= What is needed =
Copy exactly, please, each line of the data below until the line that contains "This screenshot has height=230, width=368." has been copied, beginning at the top.

= Information provided =
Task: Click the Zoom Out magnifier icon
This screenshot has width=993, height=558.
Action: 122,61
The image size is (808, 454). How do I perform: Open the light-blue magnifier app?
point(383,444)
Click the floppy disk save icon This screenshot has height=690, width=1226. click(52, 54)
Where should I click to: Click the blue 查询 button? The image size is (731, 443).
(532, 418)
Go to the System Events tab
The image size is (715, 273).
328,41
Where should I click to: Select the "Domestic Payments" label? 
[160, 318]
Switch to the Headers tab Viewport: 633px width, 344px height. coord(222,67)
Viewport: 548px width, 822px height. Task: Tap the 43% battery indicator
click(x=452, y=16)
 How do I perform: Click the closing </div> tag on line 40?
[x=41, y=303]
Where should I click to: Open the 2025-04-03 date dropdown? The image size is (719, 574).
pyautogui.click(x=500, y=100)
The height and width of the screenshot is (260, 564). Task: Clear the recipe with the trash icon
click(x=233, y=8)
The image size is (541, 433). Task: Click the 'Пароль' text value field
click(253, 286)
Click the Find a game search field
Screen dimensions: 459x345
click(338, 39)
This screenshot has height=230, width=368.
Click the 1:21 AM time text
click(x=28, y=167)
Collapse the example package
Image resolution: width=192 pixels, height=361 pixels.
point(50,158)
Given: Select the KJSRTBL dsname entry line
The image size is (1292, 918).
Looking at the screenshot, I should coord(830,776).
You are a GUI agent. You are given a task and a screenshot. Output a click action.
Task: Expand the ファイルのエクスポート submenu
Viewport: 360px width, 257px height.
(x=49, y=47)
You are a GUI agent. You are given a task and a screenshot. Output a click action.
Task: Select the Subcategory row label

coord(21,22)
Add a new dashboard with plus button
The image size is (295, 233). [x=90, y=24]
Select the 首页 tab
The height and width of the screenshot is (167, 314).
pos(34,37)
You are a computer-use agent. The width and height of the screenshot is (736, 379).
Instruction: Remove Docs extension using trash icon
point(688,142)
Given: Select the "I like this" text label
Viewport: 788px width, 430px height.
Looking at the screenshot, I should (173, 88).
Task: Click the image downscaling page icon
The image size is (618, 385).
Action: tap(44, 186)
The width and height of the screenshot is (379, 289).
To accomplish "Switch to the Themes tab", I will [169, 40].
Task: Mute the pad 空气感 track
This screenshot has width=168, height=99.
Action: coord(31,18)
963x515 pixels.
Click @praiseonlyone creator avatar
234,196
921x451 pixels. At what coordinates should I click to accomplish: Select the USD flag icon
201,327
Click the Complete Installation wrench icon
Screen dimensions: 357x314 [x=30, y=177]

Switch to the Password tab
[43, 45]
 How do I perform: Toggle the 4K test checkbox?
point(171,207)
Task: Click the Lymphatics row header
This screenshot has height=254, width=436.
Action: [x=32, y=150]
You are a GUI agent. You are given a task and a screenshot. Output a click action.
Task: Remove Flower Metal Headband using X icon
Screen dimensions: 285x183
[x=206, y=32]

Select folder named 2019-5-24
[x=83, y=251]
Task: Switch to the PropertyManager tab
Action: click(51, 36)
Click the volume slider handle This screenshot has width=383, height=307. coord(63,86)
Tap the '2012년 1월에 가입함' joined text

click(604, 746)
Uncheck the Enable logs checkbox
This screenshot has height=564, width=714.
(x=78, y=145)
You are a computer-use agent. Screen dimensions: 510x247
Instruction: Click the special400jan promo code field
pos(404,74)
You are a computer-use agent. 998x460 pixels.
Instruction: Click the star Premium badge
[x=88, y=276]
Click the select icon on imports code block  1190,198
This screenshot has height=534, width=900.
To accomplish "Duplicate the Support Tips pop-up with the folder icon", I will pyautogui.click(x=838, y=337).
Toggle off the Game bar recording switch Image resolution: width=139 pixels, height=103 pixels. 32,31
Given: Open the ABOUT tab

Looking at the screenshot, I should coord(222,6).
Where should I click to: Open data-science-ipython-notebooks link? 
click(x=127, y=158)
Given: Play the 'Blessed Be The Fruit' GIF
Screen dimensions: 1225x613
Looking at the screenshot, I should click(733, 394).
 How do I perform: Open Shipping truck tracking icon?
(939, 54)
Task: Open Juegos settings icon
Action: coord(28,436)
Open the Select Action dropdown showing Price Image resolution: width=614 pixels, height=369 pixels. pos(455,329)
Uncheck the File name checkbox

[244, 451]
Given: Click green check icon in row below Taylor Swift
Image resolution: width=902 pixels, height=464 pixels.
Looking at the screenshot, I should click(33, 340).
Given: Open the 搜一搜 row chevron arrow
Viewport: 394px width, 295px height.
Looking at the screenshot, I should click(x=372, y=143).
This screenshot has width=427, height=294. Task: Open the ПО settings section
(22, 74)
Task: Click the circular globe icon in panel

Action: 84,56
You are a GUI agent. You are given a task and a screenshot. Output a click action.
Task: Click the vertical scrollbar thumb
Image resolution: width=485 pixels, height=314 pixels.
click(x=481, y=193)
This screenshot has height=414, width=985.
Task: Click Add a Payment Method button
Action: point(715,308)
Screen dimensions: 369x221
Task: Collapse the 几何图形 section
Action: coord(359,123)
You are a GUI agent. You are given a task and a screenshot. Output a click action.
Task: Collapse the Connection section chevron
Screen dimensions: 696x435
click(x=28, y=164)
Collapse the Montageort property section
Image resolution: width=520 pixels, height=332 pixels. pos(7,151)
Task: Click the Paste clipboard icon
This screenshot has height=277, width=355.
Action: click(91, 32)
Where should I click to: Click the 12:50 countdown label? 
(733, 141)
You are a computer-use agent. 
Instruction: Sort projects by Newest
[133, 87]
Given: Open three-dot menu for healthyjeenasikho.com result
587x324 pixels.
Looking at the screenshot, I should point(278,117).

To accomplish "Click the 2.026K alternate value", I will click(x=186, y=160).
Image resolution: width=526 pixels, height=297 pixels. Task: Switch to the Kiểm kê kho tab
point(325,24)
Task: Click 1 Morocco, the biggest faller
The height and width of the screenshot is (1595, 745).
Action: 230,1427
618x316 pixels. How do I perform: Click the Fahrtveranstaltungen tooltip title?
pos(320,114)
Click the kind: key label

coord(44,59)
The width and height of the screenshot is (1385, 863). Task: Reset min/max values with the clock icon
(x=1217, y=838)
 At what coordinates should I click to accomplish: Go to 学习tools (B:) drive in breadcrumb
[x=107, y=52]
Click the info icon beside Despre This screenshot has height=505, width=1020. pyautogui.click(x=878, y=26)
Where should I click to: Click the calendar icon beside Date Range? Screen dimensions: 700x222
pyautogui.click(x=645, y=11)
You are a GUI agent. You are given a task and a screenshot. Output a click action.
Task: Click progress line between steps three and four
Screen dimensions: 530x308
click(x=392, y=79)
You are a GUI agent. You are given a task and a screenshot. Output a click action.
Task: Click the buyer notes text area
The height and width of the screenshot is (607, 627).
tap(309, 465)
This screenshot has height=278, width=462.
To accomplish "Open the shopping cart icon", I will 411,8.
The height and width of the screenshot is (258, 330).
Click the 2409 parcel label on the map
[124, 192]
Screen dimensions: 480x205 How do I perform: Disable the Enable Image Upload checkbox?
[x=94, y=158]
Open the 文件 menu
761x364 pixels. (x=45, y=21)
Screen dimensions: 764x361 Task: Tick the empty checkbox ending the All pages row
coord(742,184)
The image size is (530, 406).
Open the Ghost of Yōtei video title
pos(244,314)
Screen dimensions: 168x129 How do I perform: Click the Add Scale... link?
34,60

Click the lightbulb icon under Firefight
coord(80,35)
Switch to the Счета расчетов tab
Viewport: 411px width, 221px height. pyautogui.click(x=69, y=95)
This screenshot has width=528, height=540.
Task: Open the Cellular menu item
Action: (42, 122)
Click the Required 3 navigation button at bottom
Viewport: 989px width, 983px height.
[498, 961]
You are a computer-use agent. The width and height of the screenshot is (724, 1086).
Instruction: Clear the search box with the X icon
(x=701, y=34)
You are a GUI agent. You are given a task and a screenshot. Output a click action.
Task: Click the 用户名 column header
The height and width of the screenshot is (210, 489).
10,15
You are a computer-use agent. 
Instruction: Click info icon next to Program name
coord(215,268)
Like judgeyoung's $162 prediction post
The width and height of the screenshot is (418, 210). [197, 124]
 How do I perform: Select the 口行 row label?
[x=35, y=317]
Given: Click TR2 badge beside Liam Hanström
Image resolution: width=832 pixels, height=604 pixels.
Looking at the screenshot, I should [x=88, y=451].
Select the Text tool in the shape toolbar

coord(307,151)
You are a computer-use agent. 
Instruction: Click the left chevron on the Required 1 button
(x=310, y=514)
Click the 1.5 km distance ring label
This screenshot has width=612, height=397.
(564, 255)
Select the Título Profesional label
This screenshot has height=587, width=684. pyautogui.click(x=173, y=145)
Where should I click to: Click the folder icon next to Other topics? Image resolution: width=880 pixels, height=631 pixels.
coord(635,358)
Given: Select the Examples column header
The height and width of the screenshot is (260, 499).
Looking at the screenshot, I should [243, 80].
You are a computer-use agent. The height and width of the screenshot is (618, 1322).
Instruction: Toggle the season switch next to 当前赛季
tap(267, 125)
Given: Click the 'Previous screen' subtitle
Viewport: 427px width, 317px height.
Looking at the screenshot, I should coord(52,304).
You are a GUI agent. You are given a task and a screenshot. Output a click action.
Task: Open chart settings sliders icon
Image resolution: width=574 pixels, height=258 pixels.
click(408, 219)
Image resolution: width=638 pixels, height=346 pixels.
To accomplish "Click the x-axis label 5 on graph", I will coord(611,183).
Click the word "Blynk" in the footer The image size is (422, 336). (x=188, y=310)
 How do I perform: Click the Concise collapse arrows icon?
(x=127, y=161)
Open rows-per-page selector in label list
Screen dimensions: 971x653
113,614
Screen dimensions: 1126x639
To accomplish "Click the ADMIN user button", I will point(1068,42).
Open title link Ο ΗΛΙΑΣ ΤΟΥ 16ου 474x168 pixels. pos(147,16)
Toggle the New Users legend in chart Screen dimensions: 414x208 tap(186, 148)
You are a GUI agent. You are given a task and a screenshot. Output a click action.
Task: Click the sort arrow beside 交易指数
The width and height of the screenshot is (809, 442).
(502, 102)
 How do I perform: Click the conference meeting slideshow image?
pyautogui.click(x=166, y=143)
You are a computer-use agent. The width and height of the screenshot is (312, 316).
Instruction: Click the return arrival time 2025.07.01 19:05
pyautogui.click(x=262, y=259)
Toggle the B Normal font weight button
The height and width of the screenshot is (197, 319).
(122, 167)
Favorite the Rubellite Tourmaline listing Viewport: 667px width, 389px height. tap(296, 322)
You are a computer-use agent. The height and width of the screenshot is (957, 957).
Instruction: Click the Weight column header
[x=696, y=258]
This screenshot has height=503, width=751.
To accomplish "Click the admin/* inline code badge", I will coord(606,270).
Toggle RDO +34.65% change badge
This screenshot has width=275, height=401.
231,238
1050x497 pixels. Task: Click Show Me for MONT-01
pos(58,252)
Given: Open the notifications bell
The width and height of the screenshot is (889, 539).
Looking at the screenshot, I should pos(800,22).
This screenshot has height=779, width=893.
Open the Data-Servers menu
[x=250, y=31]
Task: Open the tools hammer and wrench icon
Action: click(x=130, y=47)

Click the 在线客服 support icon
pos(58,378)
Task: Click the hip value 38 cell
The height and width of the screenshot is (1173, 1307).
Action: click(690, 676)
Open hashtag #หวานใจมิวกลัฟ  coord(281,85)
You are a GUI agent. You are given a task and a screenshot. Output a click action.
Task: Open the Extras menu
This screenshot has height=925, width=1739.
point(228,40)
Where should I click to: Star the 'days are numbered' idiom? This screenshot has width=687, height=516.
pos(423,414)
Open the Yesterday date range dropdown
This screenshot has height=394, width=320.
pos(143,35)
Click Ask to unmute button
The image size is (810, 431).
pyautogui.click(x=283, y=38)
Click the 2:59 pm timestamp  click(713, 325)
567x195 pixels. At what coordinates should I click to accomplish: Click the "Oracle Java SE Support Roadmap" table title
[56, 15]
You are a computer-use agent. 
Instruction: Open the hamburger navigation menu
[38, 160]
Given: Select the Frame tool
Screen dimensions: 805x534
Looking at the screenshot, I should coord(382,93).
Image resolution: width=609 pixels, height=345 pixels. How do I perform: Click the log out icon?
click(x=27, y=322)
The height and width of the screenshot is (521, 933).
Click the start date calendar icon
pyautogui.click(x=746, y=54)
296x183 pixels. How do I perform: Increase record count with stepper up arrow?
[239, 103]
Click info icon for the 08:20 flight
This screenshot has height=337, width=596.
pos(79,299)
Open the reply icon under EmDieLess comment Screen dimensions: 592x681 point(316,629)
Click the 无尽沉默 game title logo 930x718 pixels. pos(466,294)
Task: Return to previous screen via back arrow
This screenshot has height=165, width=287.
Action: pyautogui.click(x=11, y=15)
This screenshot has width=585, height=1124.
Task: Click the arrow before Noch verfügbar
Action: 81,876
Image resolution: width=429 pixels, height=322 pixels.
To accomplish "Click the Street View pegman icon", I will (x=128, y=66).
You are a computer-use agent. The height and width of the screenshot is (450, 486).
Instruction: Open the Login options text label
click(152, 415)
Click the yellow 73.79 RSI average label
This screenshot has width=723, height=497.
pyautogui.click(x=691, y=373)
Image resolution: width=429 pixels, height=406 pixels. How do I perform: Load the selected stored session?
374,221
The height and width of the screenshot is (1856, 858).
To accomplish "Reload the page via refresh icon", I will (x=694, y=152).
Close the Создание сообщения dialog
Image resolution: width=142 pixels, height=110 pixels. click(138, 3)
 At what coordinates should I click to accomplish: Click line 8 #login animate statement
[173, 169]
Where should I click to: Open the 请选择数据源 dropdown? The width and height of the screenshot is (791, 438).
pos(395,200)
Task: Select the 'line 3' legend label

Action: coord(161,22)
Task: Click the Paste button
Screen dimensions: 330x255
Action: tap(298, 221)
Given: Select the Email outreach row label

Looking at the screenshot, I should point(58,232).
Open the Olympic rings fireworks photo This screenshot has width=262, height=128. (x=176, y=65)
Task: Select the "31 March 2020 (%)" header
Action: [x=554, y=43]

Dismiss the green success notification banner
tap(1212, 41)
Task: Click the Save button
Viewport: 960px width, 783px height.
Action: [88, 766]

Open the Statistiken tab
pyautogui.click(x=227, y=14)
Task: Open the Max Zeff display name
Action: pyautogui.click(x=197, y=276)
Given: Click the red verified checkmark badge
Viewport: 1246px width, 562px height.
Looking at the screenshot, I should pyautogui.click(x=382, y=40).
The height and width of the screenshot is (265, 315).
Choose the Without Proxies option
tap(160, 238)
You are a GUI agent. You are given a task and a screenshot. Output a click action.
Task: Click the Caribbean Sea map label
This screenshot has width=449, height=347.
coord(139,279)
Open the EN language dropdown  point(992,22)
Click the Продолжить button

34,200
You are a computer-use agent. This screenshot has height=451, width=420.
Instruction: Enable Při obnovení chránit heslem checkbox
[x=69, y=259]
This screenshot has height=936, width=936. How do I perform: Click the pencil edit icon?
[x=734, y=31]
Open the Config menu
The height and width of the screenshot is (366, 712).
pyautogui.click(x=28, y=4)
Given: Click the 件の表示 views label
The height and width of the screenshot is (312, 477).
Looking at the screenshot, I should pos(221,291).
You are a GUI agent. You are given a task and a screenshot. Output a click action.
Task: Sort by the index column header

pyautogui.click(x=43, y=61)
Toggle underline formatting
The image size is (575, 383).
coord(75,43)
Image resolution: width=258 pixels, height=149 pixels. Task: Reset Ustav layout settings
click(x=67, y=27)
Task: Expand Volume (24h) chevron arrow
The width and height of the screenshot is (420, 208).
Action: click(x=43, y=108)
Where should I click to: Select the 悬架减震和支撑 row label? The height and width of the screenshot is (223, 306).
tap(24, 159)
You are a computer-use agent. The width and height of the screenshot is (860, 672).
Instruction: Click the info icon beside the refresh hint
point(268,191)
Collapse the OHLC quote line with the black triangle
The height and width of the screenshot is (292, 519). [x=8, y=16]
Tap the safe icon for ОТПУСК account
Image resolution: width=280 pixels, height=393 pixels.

= Response box =
Task: Click the Zoom Out magnifier icon
This screenshot has width=993, height=558.
Action: 122,61
The image size is (808, 454). How do I perform: Open the light-blue magnifier app?
point(383,444)
Click the floppy disk save icon This screenshot has height=690, width=1226. click(52, 54)
Where should I click to: Click the blue 查询 button? The image size is (731, 443).
(532, 418)
Go to the System Events tab
The image size is (715, 273).
328,41
Where should I click to: Select the "Domestic Payments" label? 
[160, 318]
Switch to the Headers tab Viewport: 633px width, 344px height. coord(222,67)
Viewport: 548px width, 822px height. Task: Tap the 43% battery indicator
click(x=452, y=16)
 How do I perform: Click the closing </div> tag on line 40?
[x=41, y=303]
Where should I click to: Open the 2025-04-03 date dropdown? The image size is (719, 574).
pyautogui.click(x=500, y=100)
The height and width of the screenshot is (260, 564). Task: Clear the recipe with the trash icon
click(x=233, y=8)
The image size is (541, 433). Task: Click the 'Пароль' text value field
click(253, 286)
Click the Find a game search field
Screen dimensions: 459x345
click(338, 39)
This screenshot has height=230, width=368.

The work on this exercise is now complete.